PM Geschlossene Gesellschaft im Saalekreis: Wo sind die Stimmen der Betroffenen?

Geschlossene Gesellschaft: Wo sind die Stimmen der Betroffenen?

Während im Saalekreis über die Unterbringung geflüchteter Familien gestritten wird, finden
deren eigene Vorstellungen in der Öffentlichkeit keine Beachtung.

 

Halle (Saale). Wie die Mitteldeutsche Zeitung am Freitag, 16.03.18 berichtete, wird im Saalekreis derzeit über die Unterbringung von 21 Familien geflüchteter Menschen in Merseburg-West gestritten.
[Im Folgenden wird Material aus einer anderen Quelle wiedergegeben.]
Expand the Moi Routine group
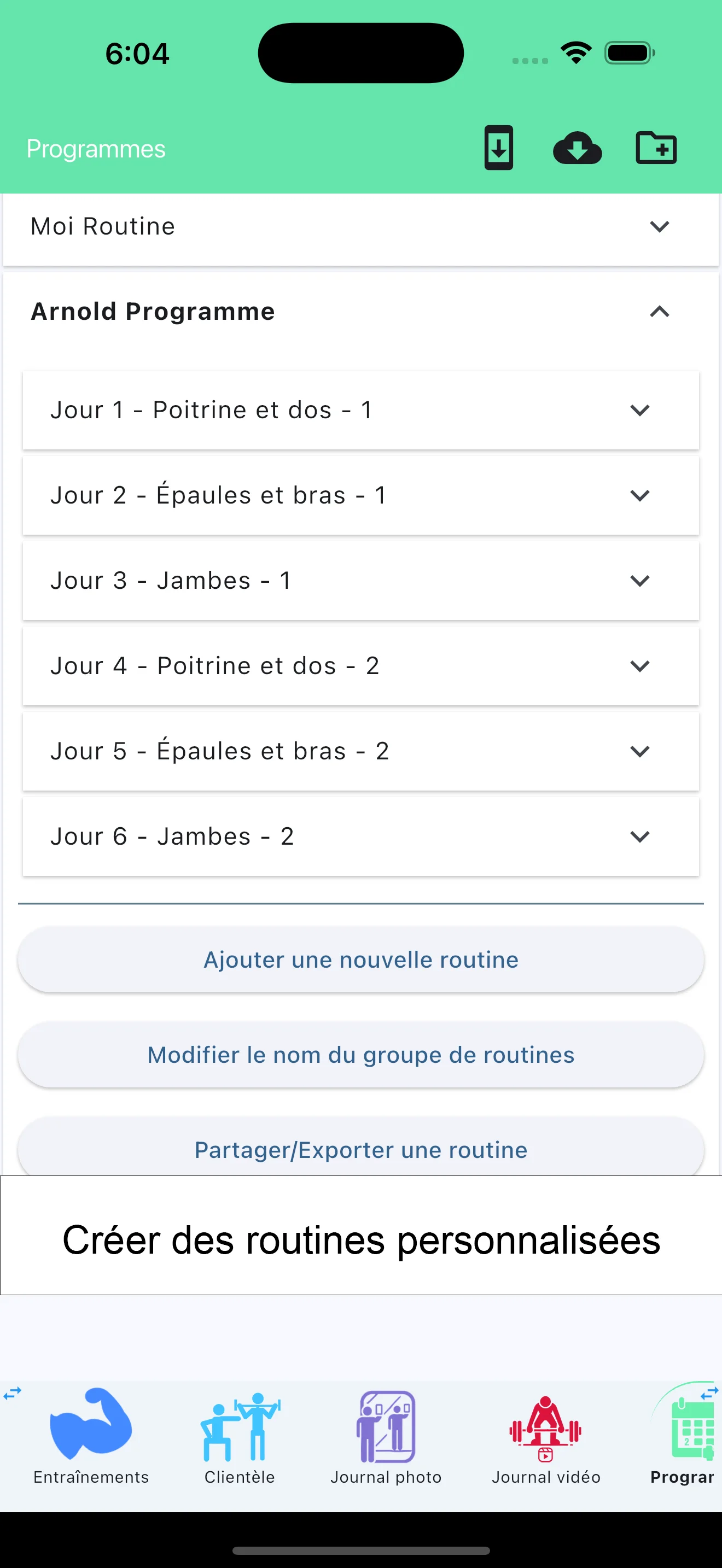The image size is (722, 1568). click(x=659, y=226)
Streitparteien sind der Kreistag, die Kreisverwaltung, aber auch die Teilnehmerinnen und Teilnehmer von Aufmärschen, unter ihnen der Vize-Präsident des Landtags, Willi Mittelstädt von der völkisch-nationalistischen AfD sowie der ehemalige Neonazi-Kader Sven Liebich. Georg Schütze, ein Sprecher des Flüchtlingsrats Sachsen-Anhalt, fasst den Streit zusammen: »Zwischen Politik und Verwaltung scheinen im Moment kaum mehr als wechselseitige Vorwürfe und Abwälzung von Verantwortung auf die jeweils andere Seite stattzufinden. Auffällig abwesend in der Diskussion sind erneut die Stimmen und Perspektiven der geflüchteten Menschen selbst. Erfreulich ist zwar, dass einzelne Mitglieder des Kreistags kritisch sind und auf mögliche Kindeswohlgefährdung im Zuge unnötiger Umverteilungen hinweisen – doch die dominante Linie im Streit spiegelt in unseren Augen eine Missachtung der Wünsche und Bedarfe der betroffenen Familien wider.«

Die Inklusion der Perspektiven geflüchteter Personen ist auch ein Weg, der rassistischen Stimmungsmache entgegenzuwirken, die von den gegenwärtigen Aufmärschen ausgeht. Wenn solche Probleme nicht konsequent behandelt werden, besteht die Gefahr, dass Stimmungsmache in Taten umgemünzt wird. Schütze vom Flüchtlingsrat ergänzt: »Konkret könnte auch eine klare Haltung des Vermieters helfen, sowie die Förderung und Begleitung des gegenseitigen Kennenlernens oder die Stärkung einer lebendigen Nachbarschaft. So werden unbegründete Ängste gemildert und böswilliger Instrumentalisierung durch Nazis und völkische Gruppen wird der Nährboden genommen.«

Der Flüchtlingsrat begrüßt die augenscheinliche Abkehr von zentralisierenden Unterbringungsformen wie Sammellagern und sogenannten Gemeinschaftsunterkünften. »Für ein selbstbestimmtes und gutes Leben ist eine eigene Wohnung und der gesicherte Zugang zu Beratungsangeboten essentiell«, kommentiert Schütze. Darüber hinaus hat selbstverständlich jede Person und jede Familie eigene Vorstellungen und spezifische Bedürfnisse, die Berücksichtigung bei der möglichst eigenverantwortlichen Unterbringung finden müssen. Schütze gibt darüber hinaus Hinweise: »Unter menschenrechtlichen wie auch gesellschaftspolitischen Gesichtspunkten ist eine gänzlich selbstbestimmte Wahl des Wohnorts absolut notwendig. Die Tatsache, dass vielerorts auf Grundlage vom Aufenthaltsstatus so tiefgreifend über das Leben von Menschen bestimmt wird, ist unerträglich.«

Der Flüchtlingsrat fordert Verwaltung und Kreistag im Saalekreis auf, die Perspektiven der betroffenen Personen und Familien anzuhören und zu berücksichtigen und im Zweifelsfall von der zwangsweisen Umverteilung abzusehen. Rassistische Proteste müssen zudem als solche benannt und konsequent bearbeitet werden.